Exercise aim.
Transcribe exactly each line of the entries, from the opening line to the line with "You are a computer-use agent. Screen dimensions: 1372x885", with both of those lines included.

Extracted records.
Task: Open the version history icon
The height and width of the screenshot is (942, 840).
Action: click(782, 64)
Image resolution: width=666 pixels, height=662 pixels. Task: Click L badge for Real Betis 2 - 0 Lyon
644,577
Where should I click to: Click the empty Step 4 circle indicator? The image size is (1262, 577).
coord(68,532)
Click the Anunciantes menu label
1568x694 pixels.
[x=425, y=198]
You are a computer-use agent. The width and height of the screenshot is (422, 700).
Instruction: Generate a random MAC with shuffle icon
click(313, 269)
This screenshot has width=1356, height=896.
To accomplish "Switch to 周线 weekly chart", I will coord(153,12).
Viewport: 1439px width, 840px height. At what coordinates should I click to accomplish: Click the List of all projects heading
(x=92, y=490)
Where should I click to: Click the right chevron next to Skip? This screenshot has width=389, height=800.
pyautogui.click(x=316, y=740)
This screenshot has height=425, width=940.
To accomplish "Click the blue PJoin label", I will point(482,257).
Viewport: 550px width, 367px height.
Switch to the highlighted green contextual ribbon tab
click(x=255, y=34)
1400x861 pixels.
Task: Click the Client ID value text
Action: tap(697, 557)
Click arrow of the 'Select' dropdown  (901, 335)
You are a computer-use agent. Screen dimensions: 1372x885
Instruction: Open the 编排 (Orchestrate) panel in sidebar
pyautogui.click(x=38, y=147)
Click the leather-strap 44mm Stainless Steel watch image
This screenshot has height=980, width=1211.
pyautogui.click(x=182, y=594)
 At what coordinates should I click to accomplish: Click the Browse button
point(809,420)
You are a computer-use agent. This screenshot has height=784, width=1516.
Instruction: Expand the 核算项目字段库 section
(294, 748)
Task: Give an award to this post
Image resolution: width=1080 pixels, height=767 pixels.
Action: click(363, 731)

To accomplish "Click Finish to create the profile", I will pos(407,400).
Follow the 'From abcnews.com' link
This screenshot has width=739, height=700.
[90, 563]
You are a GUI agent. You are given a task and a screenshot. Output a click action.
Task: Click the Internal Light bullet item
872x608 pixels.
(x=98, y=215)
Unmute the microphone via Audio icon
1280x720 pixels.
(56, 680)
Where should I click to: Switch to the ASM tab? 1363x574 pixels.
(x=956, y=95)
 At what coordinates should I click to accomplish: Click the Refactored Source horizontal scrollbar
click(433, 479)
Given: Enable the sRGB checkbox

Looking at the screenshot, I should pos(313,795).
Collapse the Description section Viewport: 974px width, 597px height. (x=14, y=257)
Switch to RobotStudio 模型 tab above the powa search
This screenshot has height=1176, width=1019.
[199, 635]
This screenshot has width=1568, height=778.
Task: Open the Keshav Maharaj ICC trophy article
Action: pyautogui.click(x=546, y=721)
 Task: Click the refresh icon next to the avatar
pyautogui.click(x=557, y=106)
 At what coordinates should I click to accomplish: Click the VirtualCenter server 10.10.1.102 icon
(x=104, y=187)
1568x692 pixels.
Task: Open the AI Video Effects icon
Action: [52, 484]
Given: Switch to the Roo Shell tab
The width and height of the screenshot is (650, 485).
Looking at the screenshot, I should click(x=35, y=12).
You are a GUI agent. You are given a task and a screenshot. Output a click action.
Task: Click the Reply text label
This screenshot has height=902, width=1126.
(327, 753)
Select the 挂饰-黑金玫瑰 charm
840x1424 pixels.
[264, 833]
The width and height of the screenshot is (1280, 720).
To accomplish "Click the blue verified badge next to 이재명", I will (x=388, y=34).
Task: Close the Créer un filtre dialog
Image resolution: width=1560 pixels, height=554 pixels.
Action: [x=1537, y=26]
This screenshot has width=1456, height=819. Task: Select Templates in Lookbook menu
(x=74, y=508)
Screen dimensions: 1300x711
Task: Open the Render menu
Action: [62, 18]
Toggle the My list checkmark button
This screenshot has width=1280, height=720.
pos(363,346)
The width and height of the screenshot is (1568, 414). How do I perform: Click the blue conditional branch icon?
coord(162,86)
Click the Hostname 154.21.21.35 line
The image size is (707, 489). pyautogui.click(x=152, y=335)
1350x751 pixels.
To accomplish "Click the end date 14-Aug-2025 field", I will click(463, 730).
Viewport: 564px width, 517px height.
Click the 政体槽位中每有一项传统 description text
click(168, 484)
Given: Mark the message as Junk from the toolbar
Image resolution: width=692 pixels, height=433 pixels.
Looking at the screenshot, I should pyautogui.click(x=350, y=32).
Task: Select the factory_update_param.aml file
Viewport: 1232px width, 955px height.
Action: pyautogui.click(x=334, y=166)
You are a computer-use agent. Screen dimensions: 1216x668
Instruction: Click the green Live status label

Reply.
Task: Open the version history icon
The height and width of the screenshot is (942, 840).
Action: click(782, 64)
Image resolution: width=666 pixels, height=662 pixels. Task: Click L badge for Real Betis 2 - 0 Lyon
644,577
Where should I click to: Click the empty Step 4 circle indicator? The image size is (1262, 577).
coord(68,532)
Click the Anunciantes menu label
1568x694 pixels.
[x=425, y=198]
You are a computer-use agent. The width and height of the screenshot is (422, 700).
Instruction: Generate a random MAC with shuffle icon
click(313, 269)
This screenshot has width=1356, height=896.
To accomplish "Switch to 周线 weekly chart", I will coord(153,12).
Viewport: 1439px width, 840px height. At what coordinates should I click to accomplish: Click the List of all projects heading
(x=92, y=490)
Where should I click to: Click the right chevron next to Skip? This screenshot has width=389, height=800.
pyautogui.click(x=316, y=740)
This screenshot has height=425, width=940.
To accomplish "Click the blue PJoin label", I will point(482,257).
Viewport: 550px width, 367px height.
Switch to the highlighted green contextual ribbon tab
click(x=255, y=34)
1400x861 pixels.
Task: Click the Client ID value text
Action: tap(697, 557)
Click arrow of the 'Select' dropdown  (901, 335)
You are a computer-use agent. Screen dimensions: 1372x885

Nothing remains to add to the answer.